È giunta l’ora di mettere un po’ d’ordine.

Centurione Panzio Pelato, a rapporto!

La storia si ripete

La storia si ripete

 

Per Toutatis

Ricordo che quando al liceo il professore decideva di assegnarci come compito in classe una versione dal latino tratta dal “De bello gallico” di Cesare, un brusio di approvazione e di sollievo percorreva la scolaresca tutta. Il motivo è presto detto: sarebbe stata una versione facile, perché nella sua opera sicuramente più conosciuta Cesare usa una prosa chiara, lineare (oggi la definiremmo sobria), priva delle difficoltà e dei trabocchetti linguistici tipici di tanti autori classici. Poi c’era il vantaggio che si sapeva già come andava finire, nel senso che, come per gli eroi dei fumetti, alla fine vinceva sempre lui. Il fatto poi che scrivesse di sé sempre alla terza persona col pretesto di farsi spettatore delle proprie gesta, era un vezzo che gli perdonavamo volentieri.

Forza  Panzio

Forza Panzio

Il motivo di questa lunga premessa sta nel fatto che i libri IV e V del “De bello” sono in gran parte dedicati alle sue due spedizioni in Britannia. Oltre a magnificare le gesta militari con cui stabilisce una prima forma di controllo sulla parte sud-orientale del paese, Cesare si dedica a qualche considerazione sul popolo che sta affrontando e sul territorio che abita, con enfasi particolare sul tempo atmosferico, che da solo gli causa più perdite del nemico.
Riporto di seguito qualche estratto a mio modo di vedere significativo:

“Tra tutti i popoli della Britannia, i più civili in assoluto sono gli abitanti del Canzio (Kent), una regione completamente marittima non molto dissimile per usi e costumi dalla Gallia. Gli abitanti dell’interno, per la maggior parte, non seminano grano, ma si nutrono di latte e carne e si vestono di pelli. Tutti i Britanni, poi, si tingono col guado, che produce un colore turchino, e perciò in battaglia il loro aspetto è ancor più terrificante; portano i capelli lunghi e si radono in ogni parte del corpo, a eccezione della testa e del labbro superiore. Hanno le donne in comune, vivendo in gruppi di dieci o dodici, soprattutto fratelli con fratelli e genitori con figli; se nascono dei bambini, sono considerati figli dell’uomo che per primo si è unito alla donna…(libro V, 14)”

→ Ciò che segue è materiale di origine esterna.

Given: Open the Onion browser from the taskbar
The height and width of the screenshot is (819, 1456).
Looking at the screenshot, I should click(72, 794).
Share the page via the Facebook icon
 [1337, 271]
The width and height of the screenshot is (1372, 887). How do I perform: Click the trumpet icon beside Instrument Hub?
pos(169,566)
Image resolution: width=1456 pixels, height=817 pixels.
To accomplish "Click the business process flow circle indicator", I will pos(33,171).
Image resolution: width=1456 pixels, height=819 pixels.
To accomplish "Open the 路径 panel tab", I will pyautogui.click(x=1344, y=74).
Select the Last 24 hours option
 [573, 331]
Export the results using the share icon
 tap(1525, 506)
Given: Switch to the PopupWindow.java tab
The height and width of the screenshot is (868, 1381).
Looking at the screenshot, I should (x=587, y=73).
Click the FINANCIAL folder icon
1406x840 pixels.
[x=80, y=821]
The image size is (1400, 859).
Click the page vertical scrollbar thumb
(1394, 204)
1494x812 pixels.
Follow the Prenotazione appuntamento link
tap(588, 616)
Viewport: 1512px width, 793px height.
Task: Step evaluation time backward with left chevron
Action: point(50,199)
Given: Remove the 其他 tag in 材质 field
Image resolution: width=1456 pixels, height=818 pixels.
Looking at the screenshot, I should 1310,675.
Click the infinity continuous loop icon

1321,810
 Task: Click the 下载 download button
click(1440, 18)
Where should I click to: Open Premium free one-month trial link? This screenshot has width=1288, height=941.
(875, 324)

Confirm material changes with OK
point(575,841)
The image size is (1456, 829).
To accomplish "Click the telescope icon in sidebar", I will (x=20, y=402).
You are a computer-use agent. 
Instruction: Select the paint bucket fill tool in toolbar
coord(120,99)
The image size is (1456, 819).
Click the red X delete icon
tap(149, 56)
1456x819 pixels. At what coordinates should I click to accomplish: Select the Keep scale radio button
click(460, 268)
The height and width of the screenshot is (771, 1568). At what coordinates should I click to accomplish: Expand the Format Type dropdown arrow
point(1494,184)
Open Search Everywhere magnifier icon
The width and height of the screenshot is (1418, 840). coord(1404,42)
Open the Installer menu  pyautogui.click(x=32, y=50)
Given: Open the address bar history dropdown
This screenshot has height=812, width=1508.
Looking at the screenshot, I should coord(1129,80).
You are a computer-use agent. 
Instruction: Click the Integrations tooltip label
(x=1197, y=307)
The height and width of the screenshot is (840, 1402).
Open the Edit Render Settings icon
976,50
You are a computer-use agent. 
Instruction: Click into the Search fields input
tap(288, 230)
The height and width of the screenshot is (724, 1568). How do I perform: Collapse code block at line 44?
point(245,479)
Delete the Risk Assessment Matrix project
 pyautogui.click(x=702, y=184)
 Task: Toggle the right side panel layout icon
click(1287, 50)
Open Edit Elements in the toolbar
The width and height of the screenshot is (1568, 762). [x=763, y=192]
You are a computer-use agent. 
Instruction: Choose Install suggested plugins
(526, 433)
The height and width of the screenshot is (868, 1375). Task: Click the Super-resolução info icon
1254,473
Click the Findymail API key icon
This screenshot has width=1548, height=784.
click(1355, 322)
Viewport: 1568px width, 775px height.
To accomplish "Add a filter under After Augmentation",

Nell’interno…ritengono empio assaggiare lepri, galline e oche; tuttavia le allevano per proprio diletto (voluptatis causa)… (libro V,12,6)

Seguirono parecchi giorni di ininterrotti temporali… (libro IV, 34,4)

La notte precedente era scoppiata una furiosa tempesta… (libro V 10,2)

Considerando la perdita di parecchi vascelli in seguito alla tempesta…(libro V, 23,2)

A metà di questo tragitto si trova un’isola di nome Mona… (libro V,13,3)

Panzio vede per la prima volta un Britanno nudo che lo attacca

Panzio vede per la prima volta un Britanno nudo che lo attacca

Ebbene, a più di duemila anni dal primo sbarco di Cesare, gli storici continuano ad interrogarsi sui cinque grandi misteri che ancora avvolgono la vita, gli usi e i bizzarri costumi di questa popolazione celtica:

Ammesso che le lepri servissero per scommettere sulle corse dei cani levrieri, cosa vuol dirci Cesare con “allevano oche e galline per proprio diletto (voluptatis causa)”?Parla delle penne che ornavano i cappellini delle regine tribali, o allude a pratiche di accoppiamento inconfessabili?
I capi tribù avevano il sangue blu perché si iniettavano il guado direttamente in vena, invece di spalmarselo?
E quando Augusto Daolio dei Nomadi cantava “Cielo grande, cielo blu”, riprendeva forse l’agghiacciante urlo di guerra dei Britanni: “Ce l’ho grande, ce l’ho blu”?
Guerrieri e casalinghe si depilavano usando una spada affilata (God shave the Queen) o si facevano la ceretta con strappo brutale?
I Celti che battezzarono l’isola di “Mona” erano di origine veneta o triestina?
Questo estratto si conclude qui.